Aim of the task: Return the records below exactly, leaving nothing out.
----- Extracted material
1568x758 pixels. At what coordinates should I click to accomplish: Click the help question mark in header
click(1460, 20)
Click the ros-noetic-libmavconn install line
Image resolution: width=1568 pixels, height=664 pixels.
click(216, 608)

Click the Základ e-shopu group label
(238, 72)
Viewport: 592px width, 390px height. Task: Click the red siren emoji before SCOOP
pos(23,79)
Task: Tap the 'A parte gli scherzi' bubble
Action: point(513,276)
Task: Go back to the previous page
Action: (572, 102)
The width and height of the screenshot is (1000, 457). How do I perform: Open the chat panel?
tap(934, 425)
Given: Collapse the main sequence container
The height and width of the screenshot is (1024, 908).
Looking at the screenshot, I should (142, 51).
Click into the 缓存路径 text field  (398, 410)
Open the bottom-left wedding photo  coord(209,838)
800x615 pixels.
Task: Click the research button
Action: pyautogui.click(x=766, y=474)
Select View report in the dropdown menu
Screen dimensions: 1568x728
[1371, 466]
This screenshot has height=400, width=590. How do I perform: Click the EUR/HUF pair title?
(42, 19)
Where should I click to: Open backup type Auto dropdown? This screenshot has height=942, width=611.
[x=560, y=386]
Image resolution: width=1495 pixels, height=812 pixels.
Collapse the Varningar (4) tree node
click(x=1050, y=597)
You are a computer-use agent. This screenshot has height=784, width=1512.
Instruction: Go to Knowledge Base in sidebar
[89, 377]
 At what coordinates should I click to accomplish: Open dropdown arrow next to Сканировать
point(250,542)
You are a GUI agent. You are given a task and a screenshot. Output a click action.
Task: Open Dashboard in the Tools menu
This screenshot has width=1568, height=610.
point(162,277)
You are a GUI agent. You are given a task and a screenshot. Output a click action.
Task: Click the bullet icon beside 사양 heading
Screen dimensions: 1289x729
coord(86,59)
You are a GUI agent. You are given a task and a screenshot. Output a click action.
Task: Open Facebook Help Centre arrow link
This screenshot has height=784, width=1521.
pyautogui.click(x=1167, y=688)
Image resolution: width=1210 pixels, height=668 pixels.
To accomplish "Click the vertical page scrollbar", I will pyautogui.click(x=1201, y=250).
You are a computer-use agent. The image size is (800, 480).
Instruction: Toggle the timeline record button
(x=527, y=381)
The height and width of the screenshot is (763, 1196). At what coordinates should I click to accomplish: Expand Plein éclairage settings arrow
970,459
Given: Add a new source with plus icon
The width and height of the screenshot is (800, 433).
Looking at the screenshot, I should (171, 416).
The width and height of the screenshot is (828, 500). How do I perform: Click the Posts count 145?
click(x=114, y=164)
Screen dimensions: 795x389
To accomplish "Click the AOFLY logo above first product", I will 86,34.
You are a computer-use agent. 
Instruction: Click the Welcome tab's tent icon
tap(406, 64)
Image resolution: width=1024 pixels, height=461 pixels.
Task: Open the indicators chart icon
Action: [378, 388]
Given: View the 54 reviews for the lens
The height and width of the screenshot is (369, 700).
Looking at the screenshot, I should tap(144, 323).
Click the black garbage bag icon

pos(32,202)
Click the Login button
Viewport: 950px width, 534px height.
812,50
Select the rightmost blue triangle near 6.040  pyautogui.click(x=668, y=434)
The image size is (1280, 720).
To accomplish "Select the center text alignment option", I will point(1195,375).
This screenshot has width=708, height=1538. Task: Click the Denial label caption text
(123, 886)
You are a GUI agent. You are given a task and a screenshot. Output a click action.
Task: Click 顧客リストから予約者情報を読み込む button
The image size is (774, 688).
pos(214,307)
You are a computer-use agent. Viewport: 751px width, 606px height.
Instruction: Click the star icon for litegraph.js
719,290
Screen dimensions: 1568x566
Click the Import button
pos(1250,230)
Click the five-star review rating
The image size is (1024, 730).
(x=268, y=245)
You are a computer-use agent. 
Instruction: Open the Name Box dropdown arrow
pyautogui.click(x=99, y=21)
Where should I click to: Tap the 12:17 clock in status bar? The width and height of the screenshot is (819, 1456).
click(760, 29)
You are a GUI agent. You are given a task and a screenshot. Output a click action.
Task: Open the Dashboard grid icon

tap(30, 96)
----------
Task answer:
1568x758 pixels. At what coordinates should I click to accomplish: Click the help question mark in header
click(1460, 20)
Click the ros-noetic-libmavconn install line
Image resolution: width=1568 pixels, height=664 pixels.
click(216, 608)

Click the Základ e-shopu group label
(238, 72)
Viewport: 592px width, 390px height. Task: Click the red siren emoji before SCOOP
pos(23,79)
Task: Tap the 'A parte gli scherzi' bubble
Action: point(513,276)
Task: Go back to the previous page
Action: (572, 102)
The width and height of the screenshot is (1000, 457). How do I perform: Open the chat panel?
tap(934, 425)
Given: Collapse the main sequence container
The height and width of the screenshot is (1024, 908).
Looking at the screenshot, I should (142, 51).
Click into the 缓存路径 text field  (398, 410)
Open the bottom-left wedding photo  coord(209,838)
800x615 pixels.
Task: Click the research button
Action: pyautogui.click(x=766, y=474)
Select View report in the dropdown menu
Screen dimensions: 1568x728
[1371, 466]
This screenshot has height=400, width=590. How do I perform: Click the EUR/HUF pair title?
(42, 19)
Where should I click to: Open backup type Auto dropdown? This screenshot has height=942, width=611.
[x=560, y=386]
Image resolution: width=1495 pixels, height=812 pixels.
Collapse the Varningar (4) tree node
click(x=1050, y=597)
You are a computer-use agent. This screenshot has height=784, width=1512.
Instruction: Go to Knowledge Base in sidebar
[89, 377]
 At what coordinates should I click to accomplish: Open dropdown arrow next to Сканировать
point(250,542)
You are a GUI agent. You are given a task and a screenshot. Output a click action.
Task: Open Dashboard in the Tools menu
This screenshot has width=1568, height=610.
point(162,277)
You are a GUI agent. You are given a task and a screenshot. Output a click action.
Task: Click the bullet icon beside 사양 heading
Screen dimensions: 1289x729
coord(86,59)
You are a GUI agent. You are given a task and a screenshot. Output a click action.
Task: Open Facebook Help Centre arrow link
This screenshot has height=784, width=1521.
pyautogui.click(x=1167, y=688)
Image resolution: width=1210 pixels, height=668 pixels.
To accomplish "Click the vertical page scrollbar", I will pyautogui.click(x=1201, y=250).
You are a computer-use agent. The image size is (800, 480).
Instruction: Toggle the timeline record button
(x=527, y=381)
The height and width of the screenshot is (763, 1196). At what coordinates should I click to accomplish: Expand Plein éclairage settings arrow
970,459
Given: Add a new source with plus icon
The width and height of the screenshot is (800, 433).
Looking at the screenshot, I should (171, 416).
The width and height of the screenshot is (828, 500). How do I perform: Click the Posts count 145?
click(x=114, y=164)
Screen dimensions: 795x389
To accomplish "Click the AOFLY logo above first product", I will 86,34.
You are a computer-use agent. 
Instruction: Click the Welcome tab's tent icon
tap(406, 64)
Image resolution: width=1024 pixels, height=461 pixels.
Task: Open the indicators chart icon
Action: [378, 388]
Given: View the 54 reviews for the lens
The height and width of the screenshot is (369, 700).
Looking at the screenshot, I should tap(144, 323).
Click the black garbage bag icon

pos(32,202)
Click the Login button
Viewport: 950px width, 534px height.
812,50
Select the rightmost blue triangle near 6.040  pyautogui.click(x=668, y=434)
The image size is (1280, 720).
To accomplish "Select the center text alignment option", I will point(1195,375).
This screenshot has width=708, height=1538. Task: Click the Denial label caption text
(123, 886)
You are a GUI agent. You are given a task and a screenshot. Output a click action.
Task: Click 顧客リストから予約者情報を読み込む button
The image size is (774, 688).
pos(214,307)
You are a computer-use agent. Viewport: 751px width, 606px height.
Instruction: Click the star icon for litegraph.js
719,290
Screen dimensions: 1568x566
Click the Import button
pos(1250,230)
Click the five-star review rating
The image size is (1024, 730).
(x=268, y=245)
You are a computer-use agent. 
Instruction: Open the Name Box dropdown arrow
pyautogui.click(x=99, y=21)
Where should I click to: Tap the 12:17 clock in status bar? The width and height of the screenshot is (819, 1456).
click(760, 29)
You are a GUI agent. You are given a task and a screenshot. Output a click action.
Task: Open the Dashboard grid icon

tap(30, 96)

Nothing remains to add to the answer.